Ah, la cara e vecchia Svezia, patria del mio amato Lindqvist e delle aringhe affumicate! Era da qualche tempo che non bazzicavo più, musicalmente parlando, queste lande fredde e desolate, alla ricerca di qualche gustosa primizia underground. Per rimediare ecco qui, digeribile come una porzione abbondante di kottbullar (le famose polpette svedesi dell’Ikea), la one man band Dömd, proveniente dall’isola di Gotland, dietro la quale si cela il polistrumentista e mastermind Digher, impegnato anche nei Nardegaist, che definisce questo suo progetto solista, con una buona dose di spavalderia, “the true essence of black metal” (d’altra parte perché essere modesti quando si può essere megalomani?). Si tratta di un progetto nato e a quanto pare già defunto nel breve volgere di questo 2021, nel corso del quale ha pubblicato, incredibile ma vero, ben otto demo e due full length, rigorosamente autoprodotti e in formato digitale. Questo “I Utkanten Av Saturnus Ringar”, terza fatica sulla lunga distanza, a riprova di un’iperproduttività che ha davvero pochi eguali, dovrebbe rappresentare l’epitaffio definitivo, tanto che sulla sua pagina bandcamp il nostro amico scrive: “the final release of Dömd. See you in another form of existence”. Non so se tutto ciò abbia a che fare con “la vera essenza del black metal” ma un paio di euro su un inaspettato “ritorno sulle scene” in tempi brevi io ce li scommetterei.

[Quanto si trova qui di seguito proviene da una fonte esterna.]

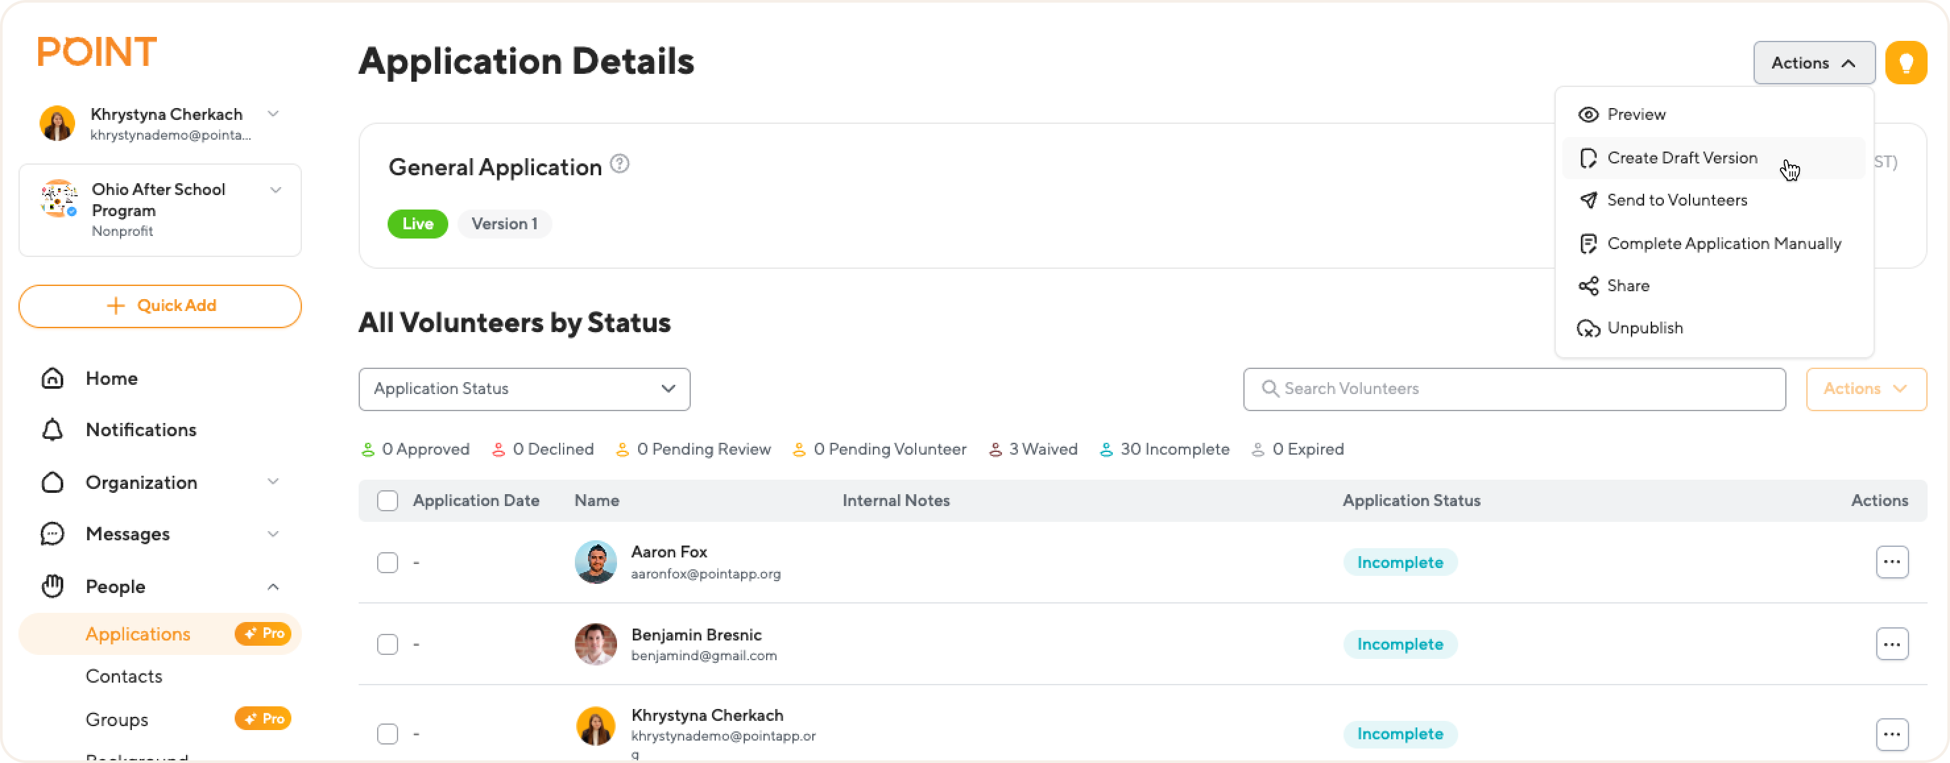Select Create Draft Version from menu

[1681, 158]
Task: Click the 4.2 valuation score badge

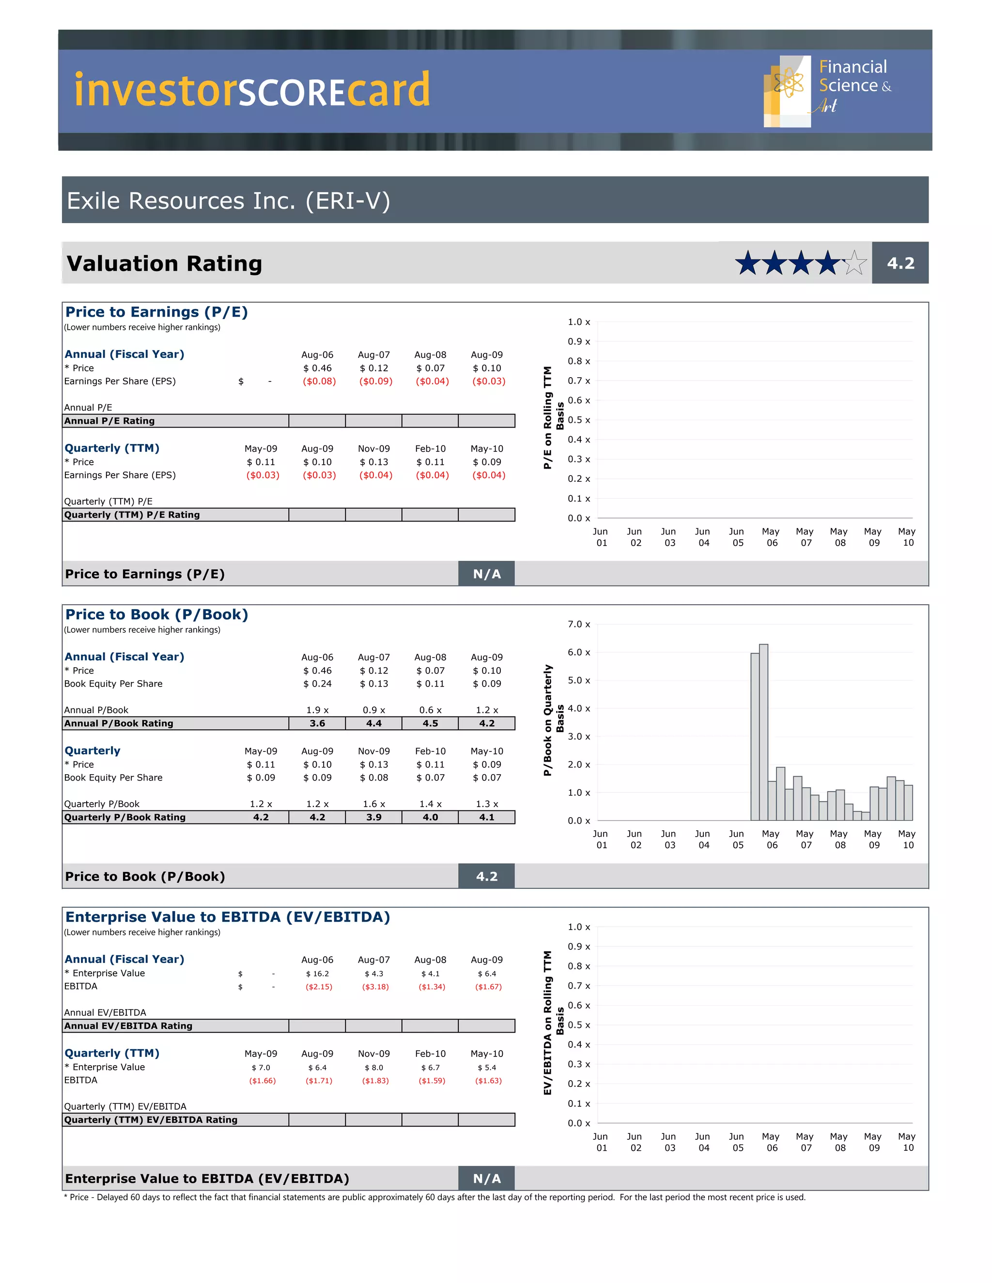Action: 900,263
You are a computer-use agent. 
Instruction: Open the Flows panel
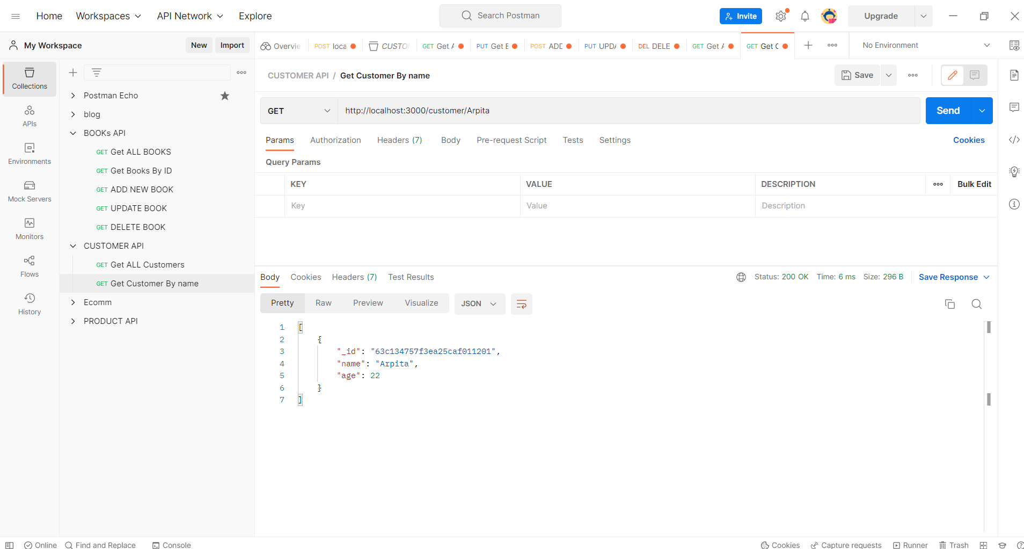click(30, 266)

E la musica? Beh, considerate le premesse, è quasi scontato dire che si tratta di un black metal tanto integro quanto tradizionalista, che pesca a piene mani dalla seconda ondata scandinava, con suggestioni provenienti soprattutto da primi Craft, primi Setherial e in certa misura primi Marduk. Un estremismo sonoro piuttosto canonico ma non spiacevole, se siete abituati a grufolare come i cinghiali nel sottobosco underground e non storcete il naso (o meglio le orecchie) di fronte ad una produzione classicamente casereccia, che mette in primo piano in maniera unilaterale il volume altissimo della chitarra e le urla sguaiate e demoniache (che solo in sparute occasioni scivolano verso uno stile più vicino al growling), a tutto discapito della sezione ritmica, che ne esce abbastanza penalizzata.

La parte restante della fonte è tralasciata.